**WORK REQUEST:** Give the data back exactly. Leave out any images.
★ ★ ★ ★ ★ ★ ★
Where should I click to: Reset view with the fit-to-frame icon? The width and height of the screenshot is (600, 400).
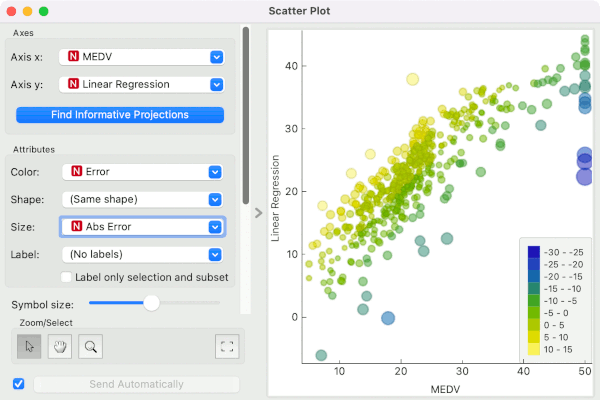pos(227,346)
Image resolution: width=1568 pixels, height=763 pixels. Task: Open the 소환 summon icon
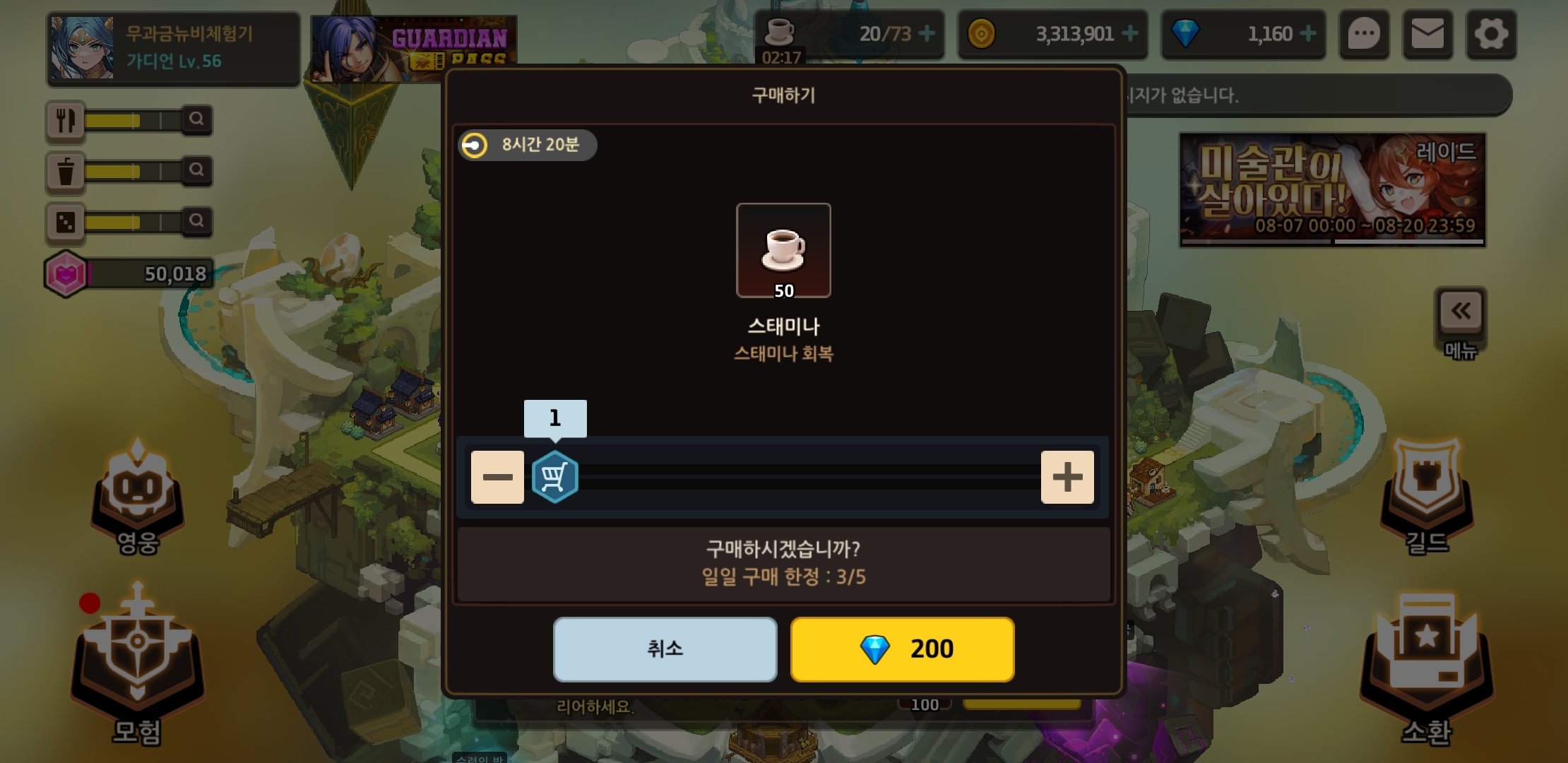pyautogui.click(x=1427, y=668)
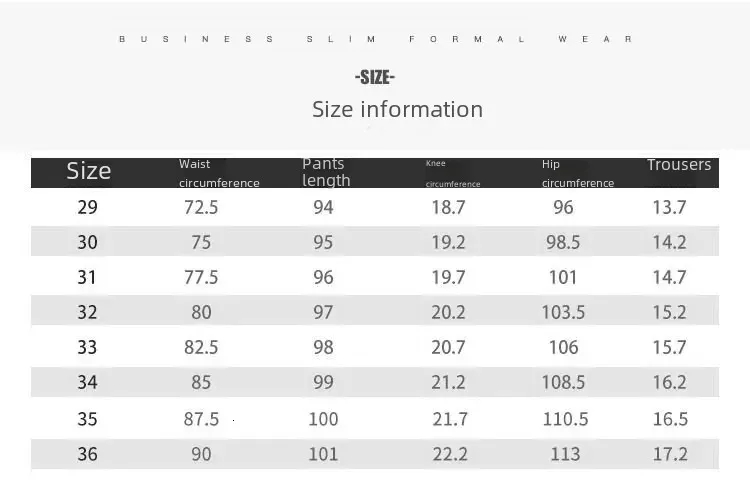Click the Knee circumference header
Screen dimensions: 750x485
[452, 173]
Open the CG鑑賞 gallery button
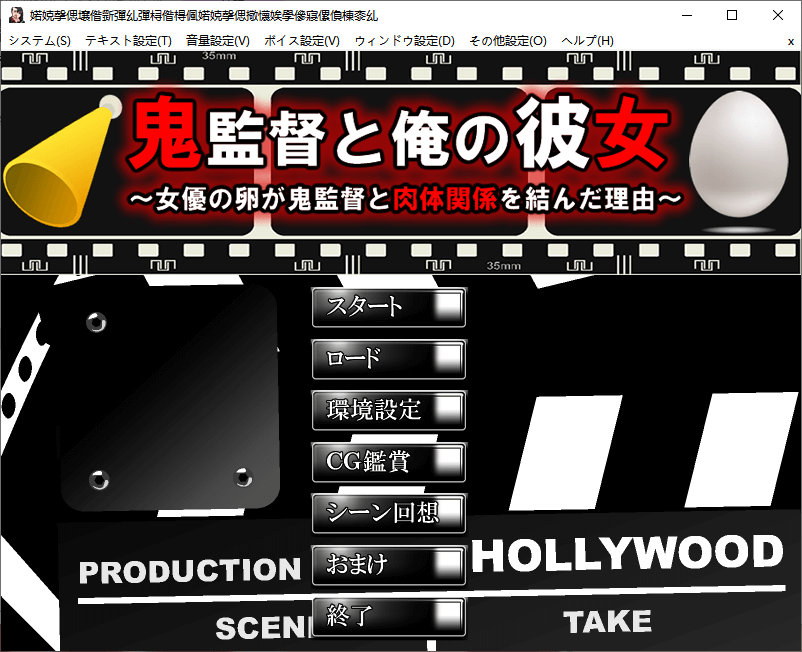The image size is (802, 652). point(388,462)
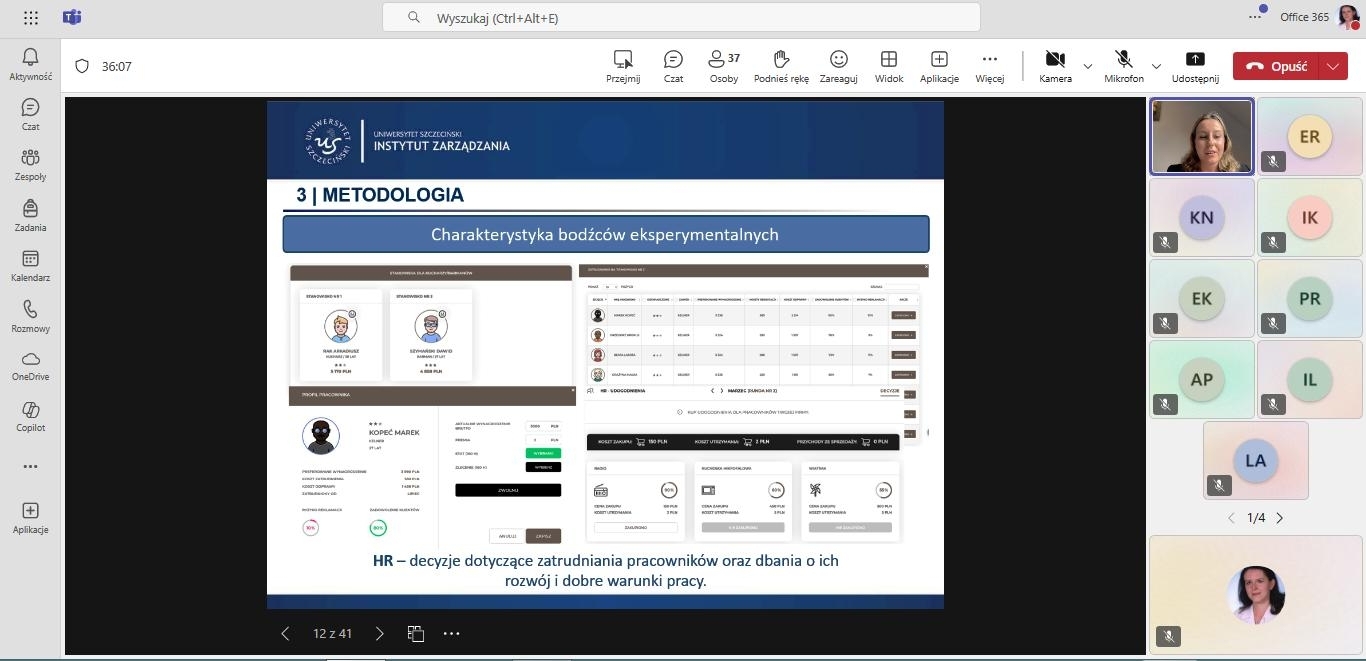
★ ★ ★ ★ ★ ★ ★
**EXERCISE RESULT:**
Where should I click to: Reset view with the fit-to-frame icon? The width and height of the screenshot is (600, 400).
pos(227,346)
Image resolution: width=1568 pixels, height=763 pixels. Task: Open the 소환 summon icon
pyautogui.click(x=1427, y=668)
Click the Knee circumference header
Screen dimensions: 750x485
[452, 173]
Open the CG鑑賞 gallery button
The image size is (802, 652). point(388,462)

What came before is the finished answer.